▶

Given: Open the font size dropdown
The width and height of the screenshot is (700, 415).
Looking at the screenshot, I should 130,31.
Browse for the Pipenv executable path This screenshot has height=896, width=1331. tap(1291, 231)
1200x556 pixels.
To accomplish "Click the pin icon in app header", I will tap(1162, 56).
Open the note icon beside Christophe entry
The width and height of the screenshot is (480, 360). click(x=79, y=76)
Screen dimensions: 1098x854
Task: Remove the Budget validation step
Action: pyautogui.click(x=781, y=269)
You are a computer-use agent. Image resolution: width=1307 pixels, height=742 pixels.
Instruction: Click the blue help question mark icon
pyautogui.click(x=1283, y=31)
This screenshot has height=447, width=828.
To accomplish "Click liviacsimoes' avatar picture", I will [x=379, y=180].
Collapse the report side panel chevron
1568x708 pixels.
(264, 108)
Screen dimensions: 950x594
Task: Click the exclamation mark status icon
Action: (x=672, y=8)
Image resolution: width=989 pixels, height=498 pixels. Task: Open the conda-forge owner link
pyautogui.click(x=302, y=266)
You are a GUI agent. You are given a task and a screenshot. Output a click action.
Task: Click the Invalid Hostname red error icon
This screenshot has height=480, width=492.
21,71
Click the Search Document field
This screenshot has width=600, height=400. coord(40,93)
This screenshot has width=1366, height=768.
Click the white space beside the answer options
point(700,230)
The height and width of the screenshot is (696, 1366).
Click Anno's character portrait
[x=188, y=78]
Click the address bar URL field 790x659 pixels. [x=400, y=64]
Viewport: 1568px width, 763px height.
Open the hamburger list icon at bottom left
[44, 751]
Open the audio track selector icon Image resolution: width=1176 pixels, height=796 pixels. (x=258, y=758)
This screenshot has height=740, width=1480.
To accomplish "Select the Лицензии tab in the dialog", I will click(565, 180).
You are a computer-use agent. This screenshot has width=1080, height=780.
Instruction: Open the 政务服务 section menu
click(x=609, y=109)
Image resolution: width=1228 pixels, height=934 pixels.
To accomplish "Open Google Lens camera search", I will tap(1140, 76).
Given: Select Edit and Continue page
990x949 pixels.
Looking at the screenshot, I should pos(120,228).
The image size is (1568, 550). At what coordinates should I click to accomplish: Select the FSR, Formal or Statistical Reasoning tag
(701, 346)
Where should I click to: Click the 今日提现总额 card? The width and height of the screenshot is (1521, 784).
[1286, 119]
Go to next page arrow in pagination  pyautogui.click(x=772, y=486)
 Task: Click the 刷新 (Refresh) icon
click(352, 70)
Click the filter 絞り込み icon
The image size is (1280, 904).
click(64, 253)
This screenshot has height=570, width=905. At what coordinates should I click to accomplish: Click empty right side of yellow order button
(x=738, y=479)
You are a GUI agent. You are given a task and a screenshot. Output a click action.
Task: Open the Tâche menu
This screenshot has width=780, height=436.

◀

Give the entries from the first line through the line containing "will [x=379, y=180].", inclusive, as a Markdown table with the columns No. and Text, one numbered row per line, skipping blank lines.

| No. | Text |
|---|---|
| 1 | Given: Open the font size dropdown |
| 2 | The width and height of the screenshot is (700, 415). |
| 3 | Looking at the screenshot, I should 130,31. |
| 4 | Browse for the Pipenv executable path This screenshot has height=896, width=1331. tap(1291, 231) |
| 5 | 1200x556 pixels. |
| 6 | To accomplish "Click the pin icon in app header", I will tap(1162, 56). |
| 7 | Open the note icon beside Christophe entry |
| 8 | The width and height of the screenshot is (480, 360). click(x=79, y=76) |
| 9 | Screen dimensions: 1098x854 |
| 10 | Task: Remove the Budget validation step |
| 11 | Action: pyautogui.click(x=781, y=269) |
| 12 | You are a computer-use agent. Image resolution: width=1307 pixels, height=742 pixels. |
| 13 | Instruction: Click the blue help question mark icon |
| 14 | pyautogui.click(x=1283, y=31) |
| 15 | This screenshot has height=447, width=828. |
| 16 | To accomplish "Click liviacsimoes' avatar picture", I will [x=379, y=180]. |